■ What you need to do
**1)** According to the cruise ship report, how many jobs has Carnival UK cut at its Southampton HQ?
**2)** Quote the stretch of the cruise ship report from "Cruise ships are" through "of summer 2020.".

■ Supplied text

Video report by ITV News Meridian's Richard Jones
The south coast has a new tourist attraction - a trip out to sea to view some of the many cruise liners which have been anchored off shore for months.
They have been dubbed the 'ghost ships' of an industry that has effectively been mothballed since the Covid-19 pandemic started.
Official government advice still states that no one should step aboard a cruise ship.
The ban is having a serious impact on cruise companies, the people they employ, and the wider economy.
Ben Murray from UK Maritime said that if cruise ships cannot operate then they "can't maintain their viability if they are not at sea".
He added: "There are few parts of the economy that have had to completely stop and that is bad for cruise lines and the staff who work for them."
2020 was due to be one of the busiest years for cruising with new ships arriving, millions of passengers due to sail, and new facilities being built. Much of that is now on hold.
Carnival UK, which owns P&O and Cunard, has already cut 450 jobs at its Southampton HQ after cancelling around 150 cruises for up to 400,000 passengers.
Cruise ships are like towns at sea, so the same regulations for land-based restaurants, shops, pools, and spas will be in place on board.
There is likely to be other safety measures as well, which could include:
Gathering passenger information beforehand
Testing passengers before they board
Testing passengers at various stages of the cruise
Despite the pause in operations, cruise companies still expect high demand when the industry returns, with some customers already booking for 2021.
The industry hopes to reach an agreement with the government on safety protocols by the end of summer 2020.

■ Study material
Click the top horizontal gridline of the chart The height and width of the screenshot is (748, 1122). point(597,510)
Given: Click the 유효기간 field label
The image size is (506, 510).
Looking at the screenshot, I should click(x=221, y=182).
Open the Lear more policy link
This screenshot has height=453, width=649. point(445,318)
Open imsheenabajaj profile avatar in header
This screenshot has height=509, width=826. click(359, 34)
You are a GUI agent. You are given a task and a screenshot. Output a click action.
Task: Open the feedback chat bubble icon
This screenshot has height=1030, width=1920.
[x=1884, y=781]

---

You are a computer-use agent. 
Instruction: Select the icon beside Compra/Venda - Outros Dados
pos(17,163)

---

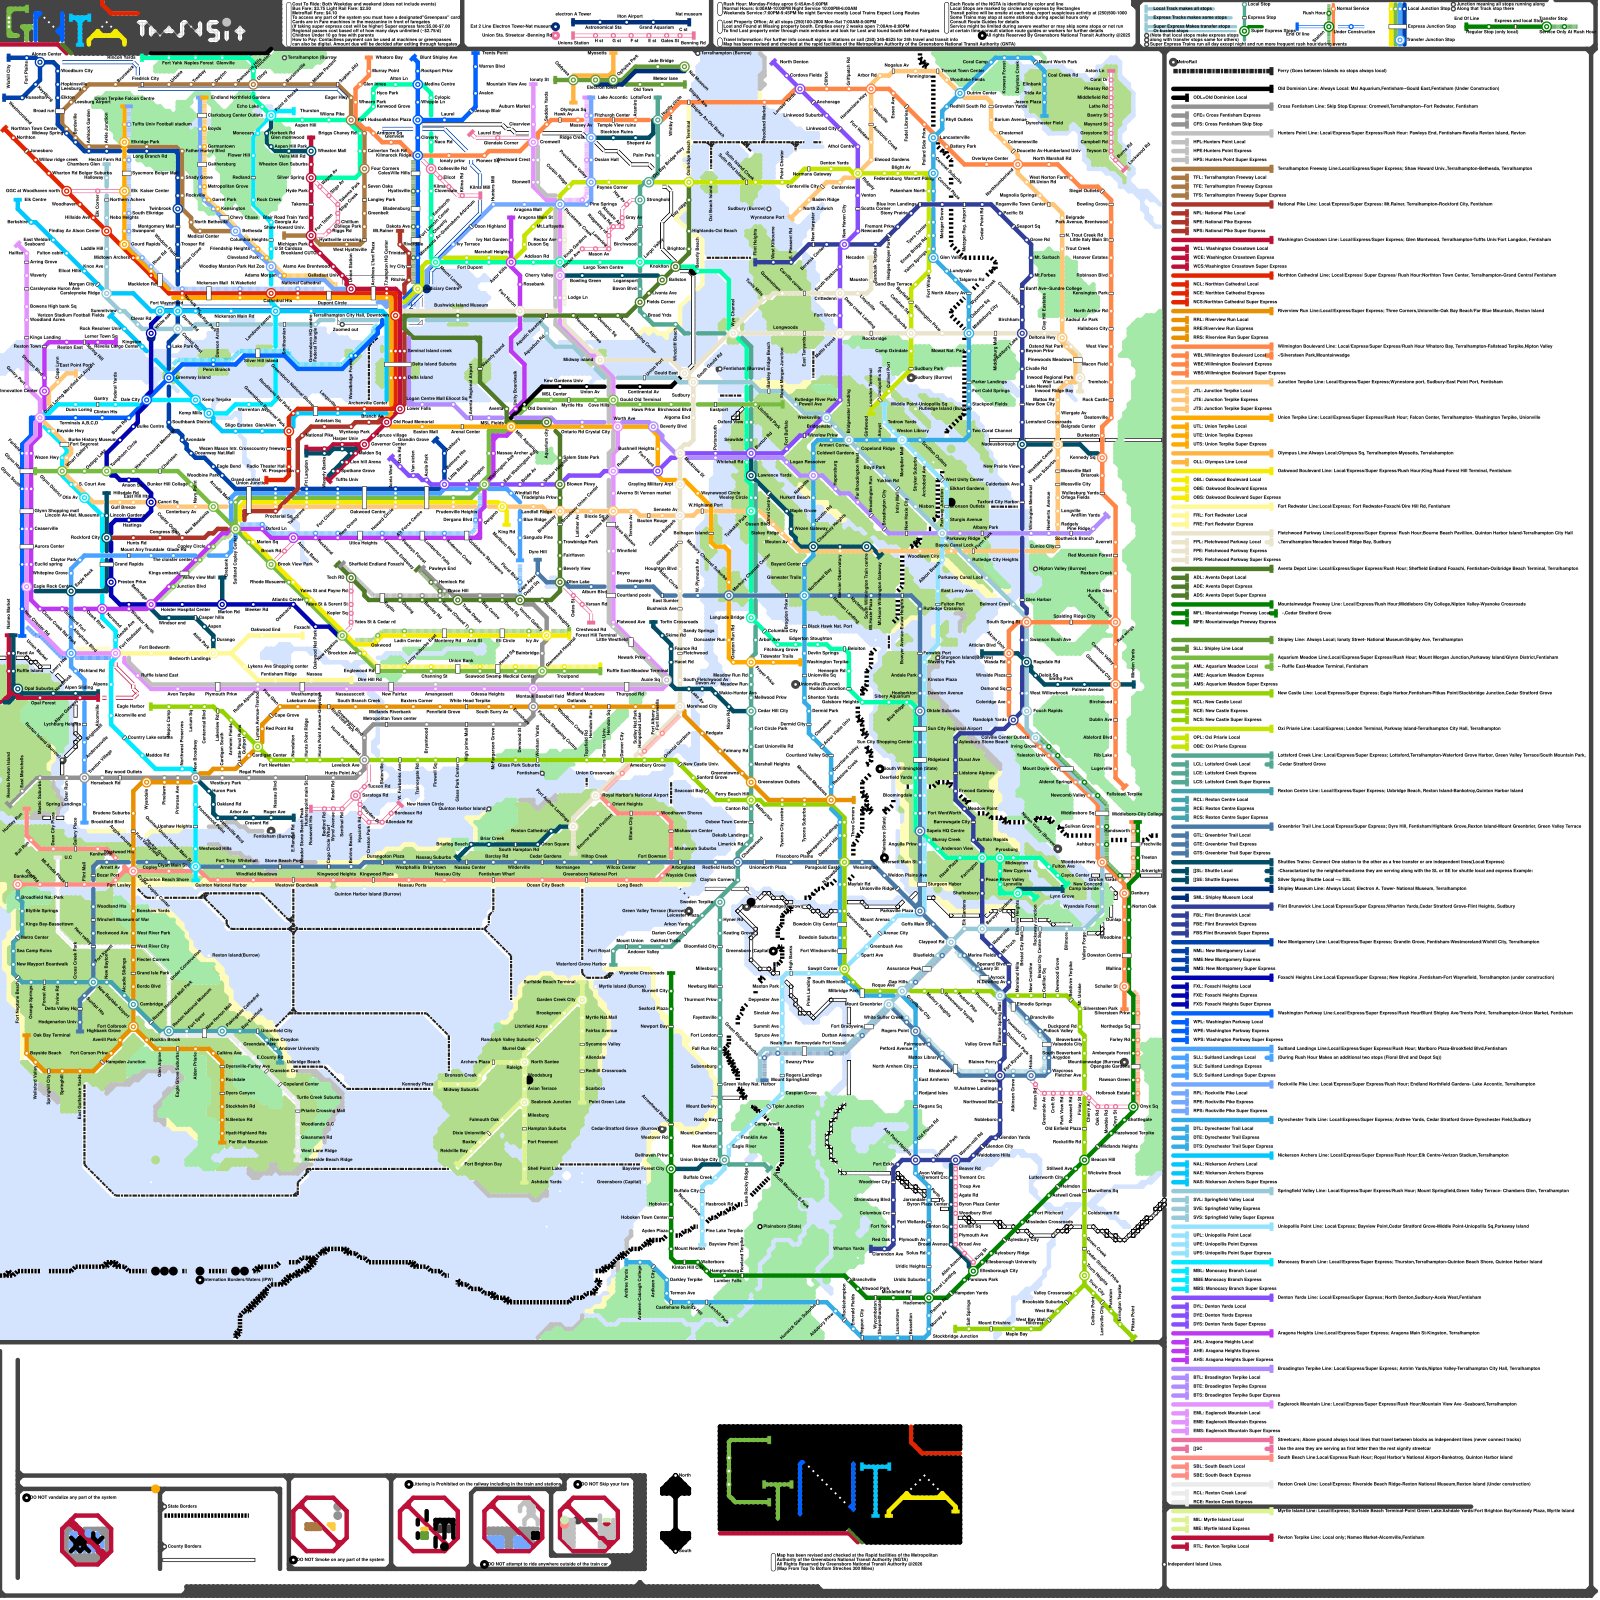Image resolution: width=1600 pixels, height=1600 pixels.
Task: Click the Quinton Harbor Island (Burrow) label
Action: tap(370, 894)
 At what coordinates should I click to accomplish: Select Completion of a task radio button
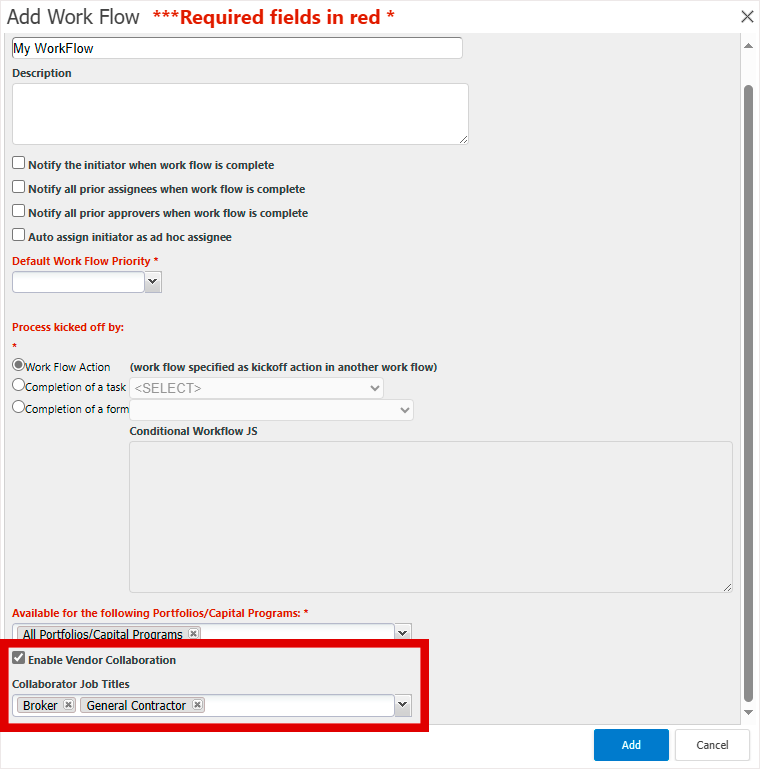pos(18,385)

■ Results for the exercise
**1)** 450 jobs

**2)**
Cruise ships are like towns at sea, so the same regulations for land-based restaurants, shops, pools, and spas will be in place on board.
There is likely to be other safety measures as well, which could include:
Gathering passenger information beforehand
Testing passengers before they board
Testing passengers at various stages of the cruise
Despite the pause in operations, cruise companies still expect high demand when the industry returns, with some customers already booking for 2021.
The industry hopes to reach an agreement with the government on safety protocols by the end of summer 2020.